Ground was broken on the construction of the Freedom
Tower on
April 27,
2006. [19] Lack of
financing had prevented construction from commencing
earlier. The proceeds of the insurance payments from the
destruction of the previous buildings alone were
insufficient to cover the cost of rebuilding all the planned
buildings.
Negotiations were held to obtain concessions from
Silverstein in exchange for allocating the Liberty Bonds to
the World Trade Center rebuilding. The concessions were to
give back to the Port Authority rights to build and operate
the Freedom Tower and another office tower, a share of the
insurance payments, and not to contest the allocation to the
Port Authority of Liberty Bonds. The Port Authority, a
public agency, already has the ability to issue its own
tax-exempt debt. The Port Authority will have its proposal
in final form in September 2006. In return, the Liberty Bond
funds were allocated to Silverstein and government agencies
will be anchor tenants in his three office towers. This
allows construction to commence.
In March of 2007 Silverstein appeared at a rally of
construction workers and public officials outside of an
insurance industry conference to highlight what he describes
as the failures of insurers Allianz & Royal and Sun Alliance
to pay $800 million in claims related to the attacks.

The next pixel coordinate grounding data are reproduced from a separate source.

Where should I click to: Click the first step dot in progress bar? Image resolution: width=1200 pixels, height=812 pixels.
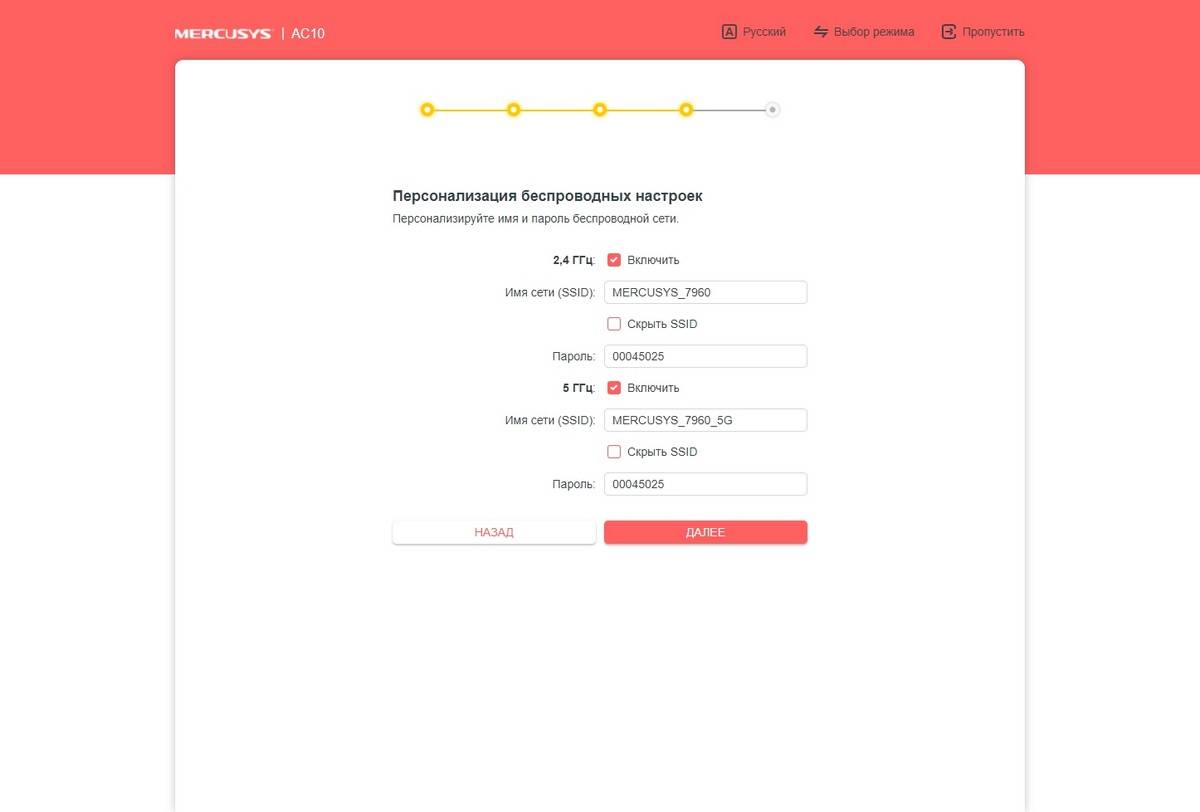click(427, 110)
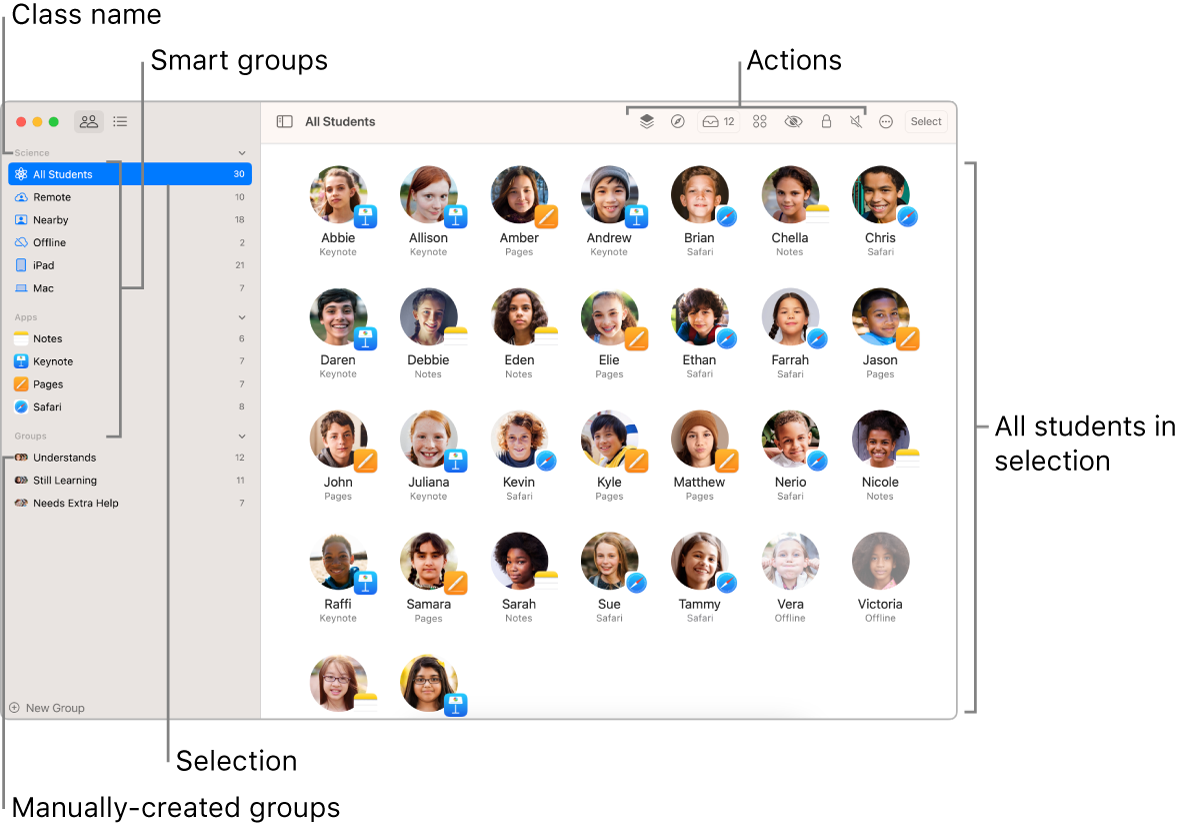
Task: Click the create groups action icon
Action: coord(759,121)
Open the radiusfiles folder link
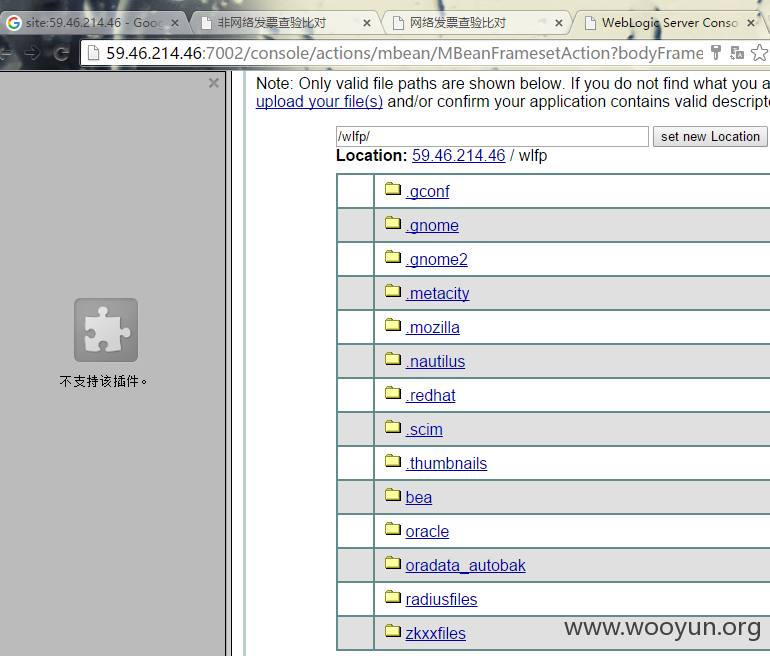Viewport: 770px width, 656px height. [x=441, y=600]
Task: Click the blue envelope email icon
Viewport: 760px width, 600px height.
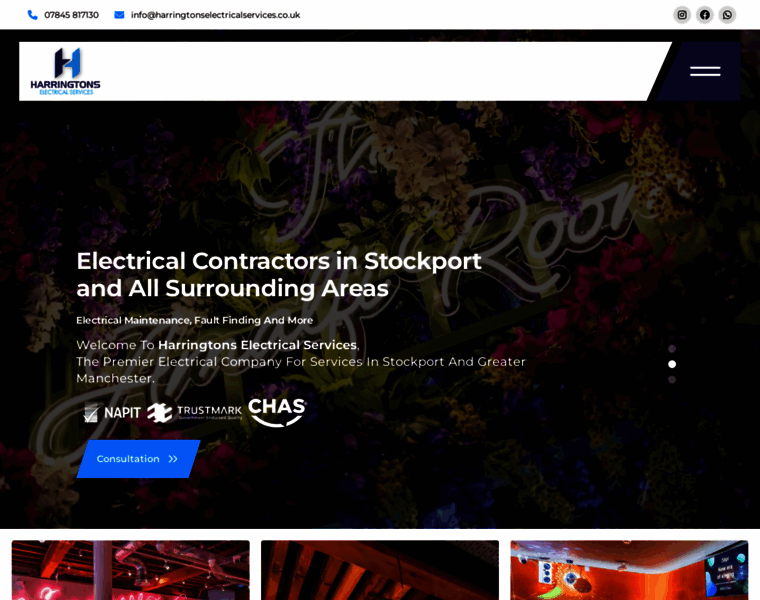Action: pos(119,15)
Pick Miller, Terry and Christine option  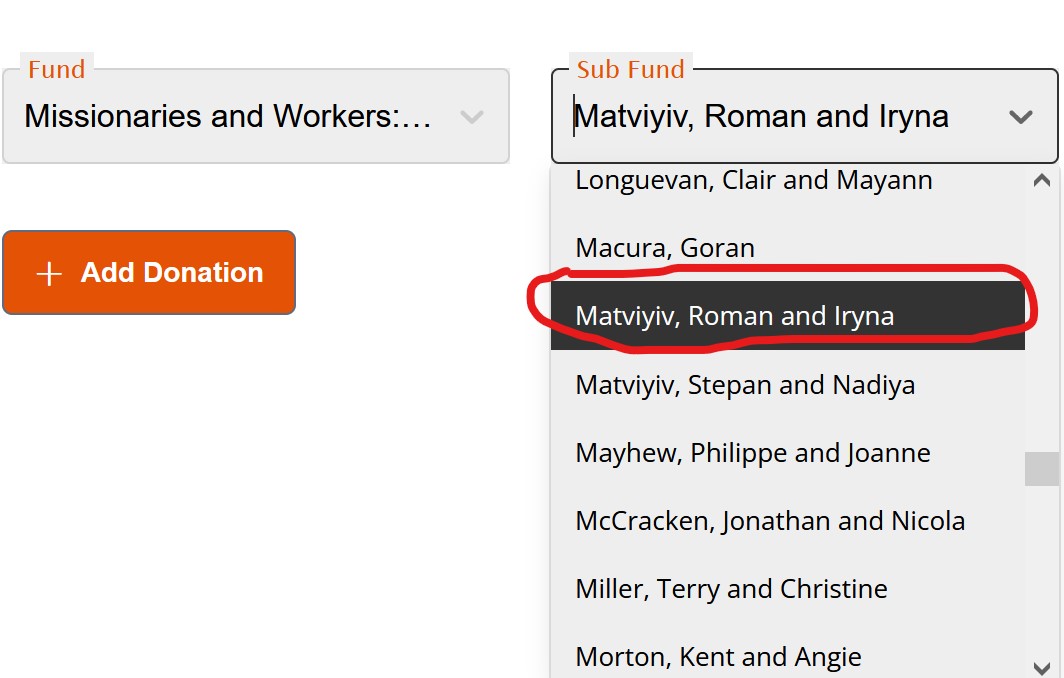(x=731, y=589)
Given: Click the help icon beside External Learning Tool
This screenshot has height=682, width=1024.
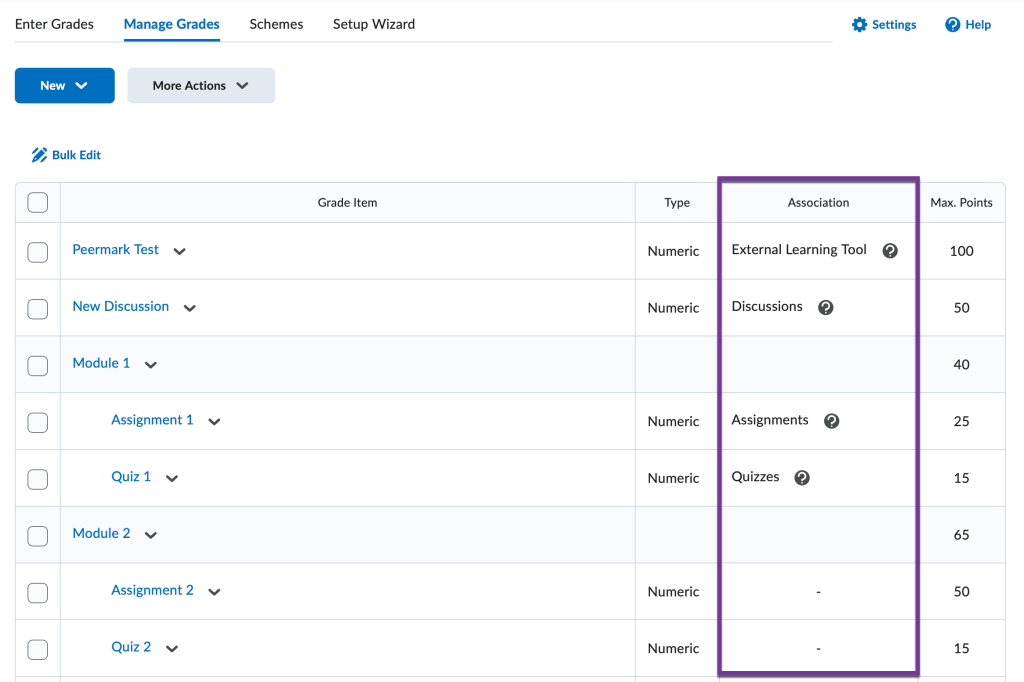Looking at the screenshot, I should (x=889, y=250).

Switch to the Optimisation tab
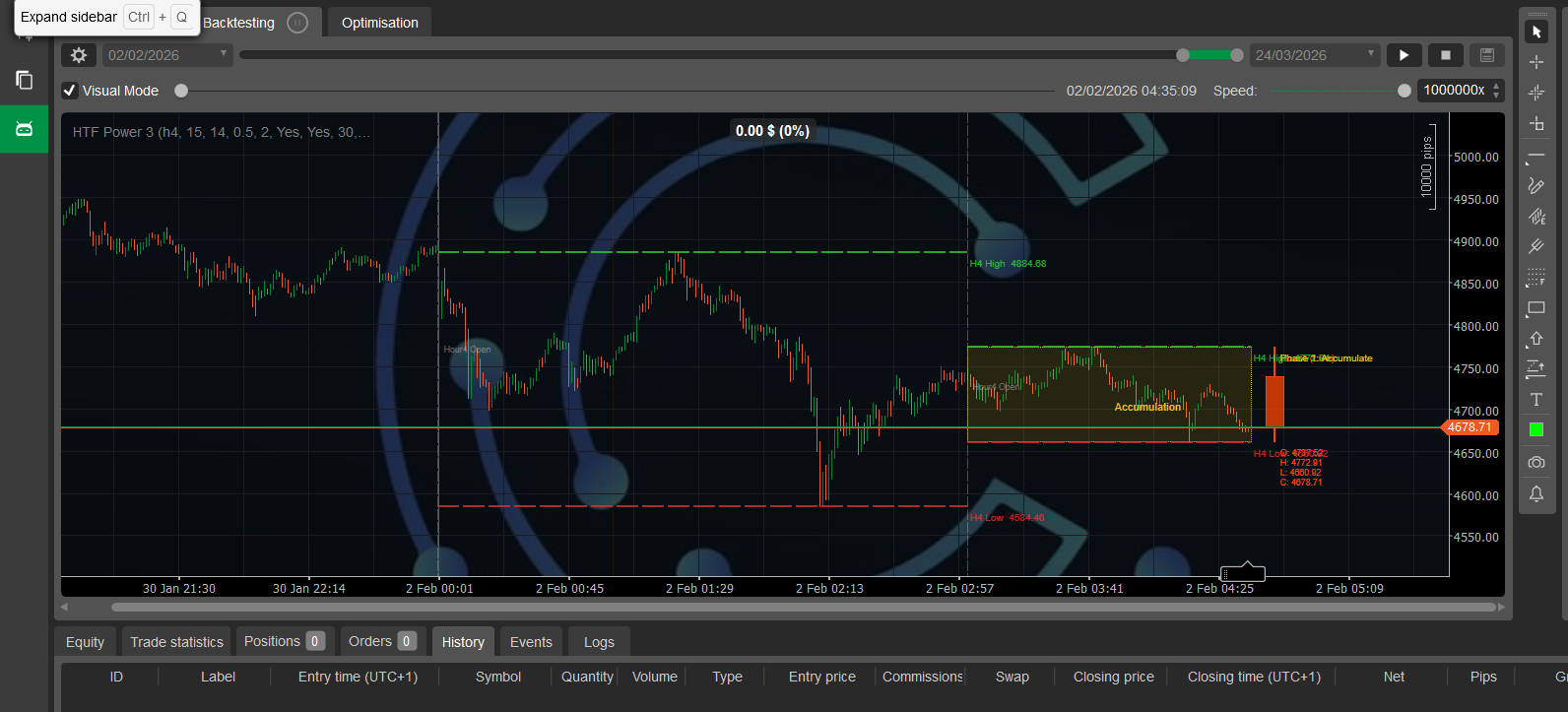(x=379, y=23)
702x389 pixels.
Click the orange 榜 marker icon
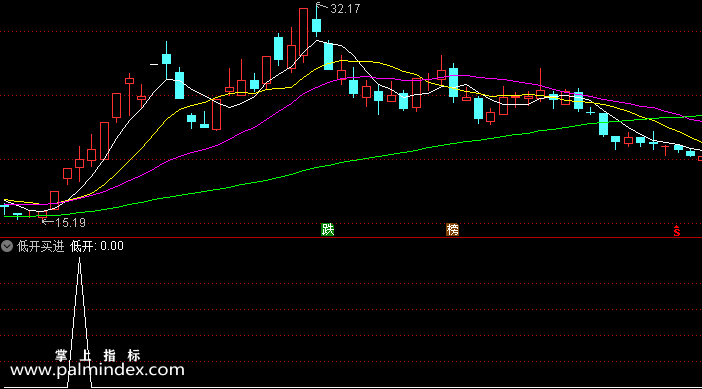pos(453,230)
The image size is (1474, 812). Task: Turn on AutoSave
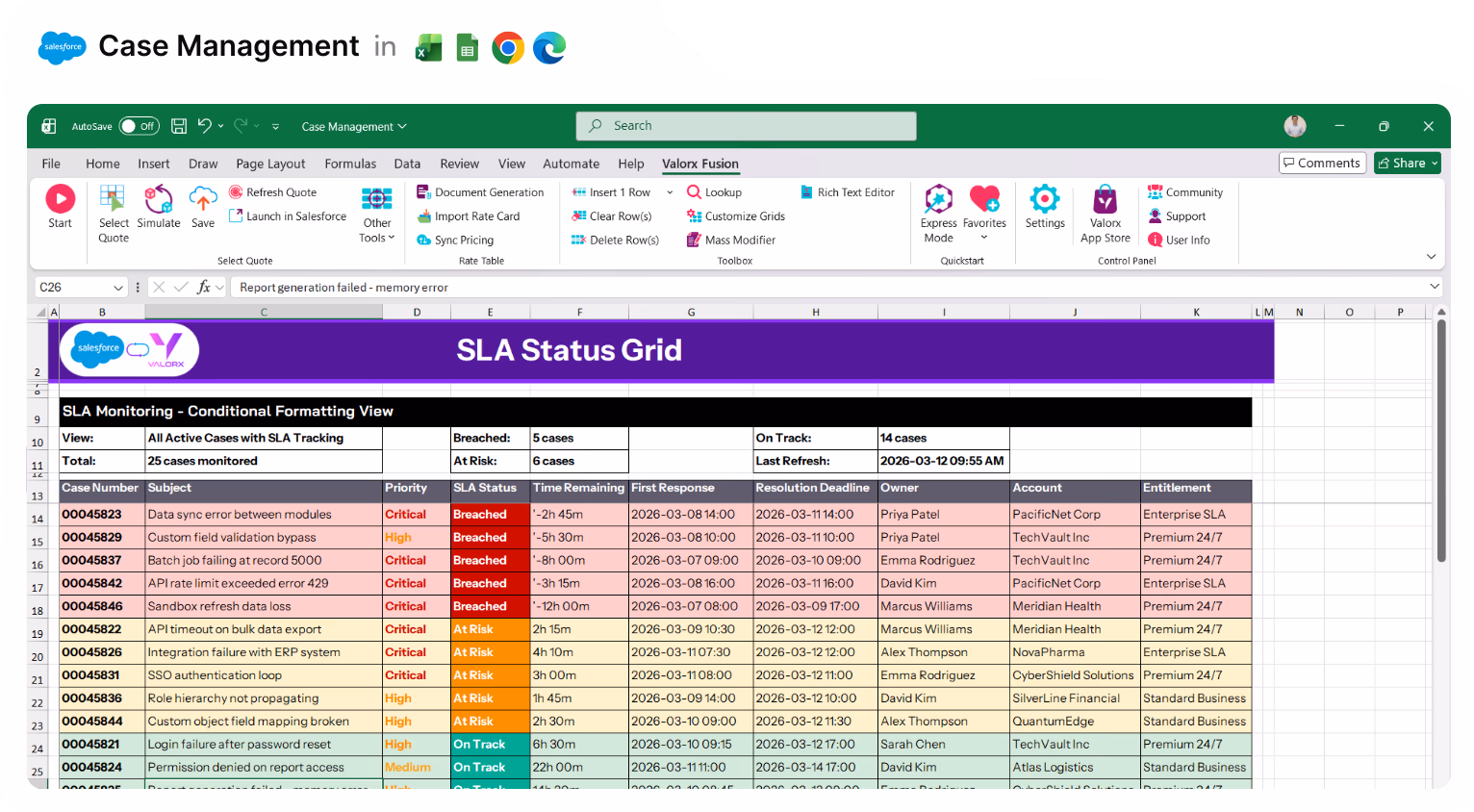tap(139, 125)
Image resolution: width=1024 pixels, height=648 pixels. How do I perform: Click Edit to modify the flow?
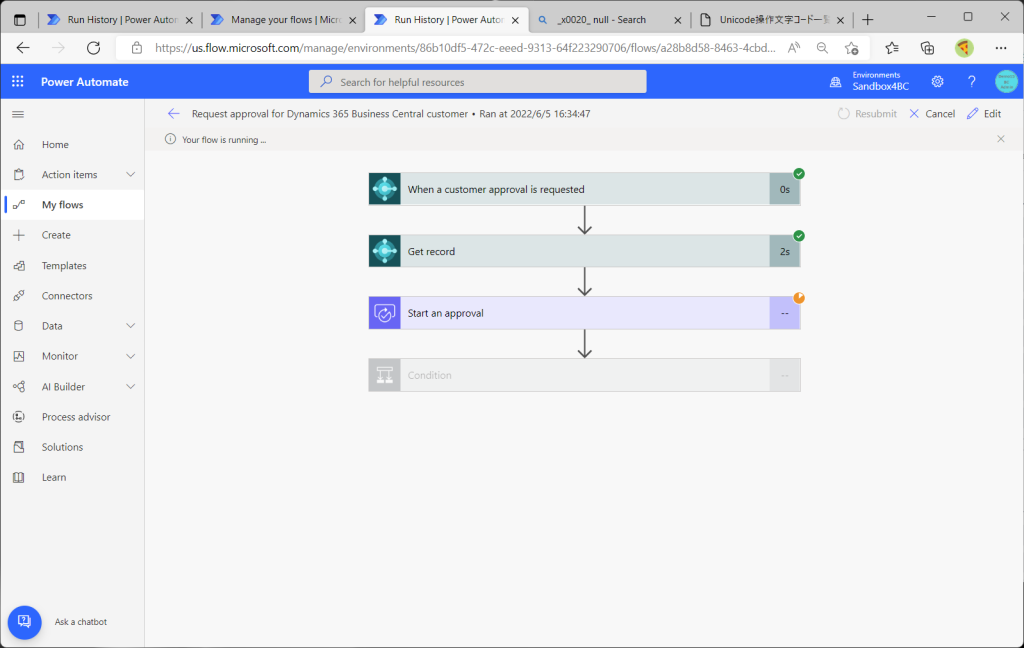point(984,114)

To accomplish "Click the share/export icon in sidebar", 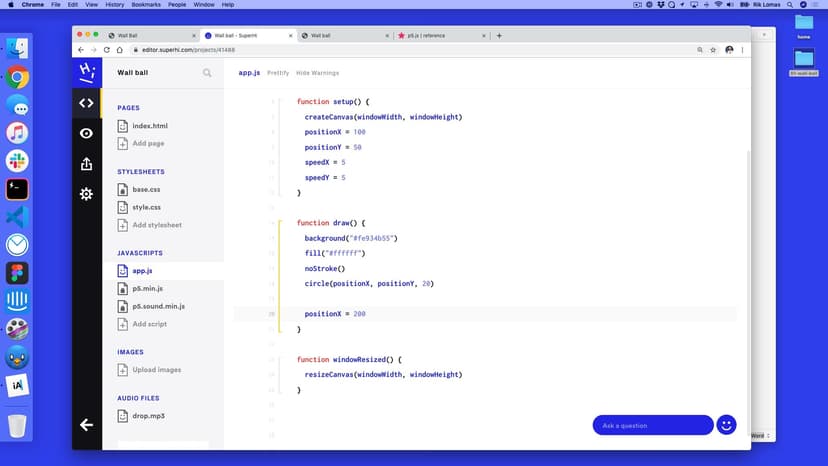I will pos(86,164).
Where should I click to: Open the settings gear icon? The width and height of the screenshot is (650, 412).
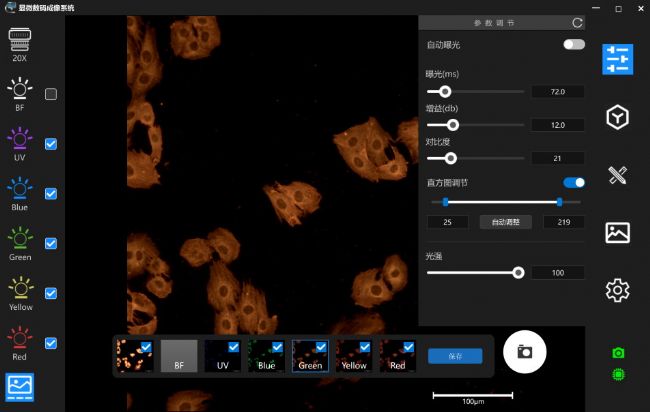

Insurers cite an agreement to split payments between Mr.
Silverstein and the Port Authority as a cause for concern.[20]
In summary, Silverstein retains rights for Towers Two,
Three, and Four. The Freedom Tower (designated as Tower One)
will be owned by the Port Authority as well as Tower Five
which may be leased out to another private developer and
redesigned as a residential building.[21]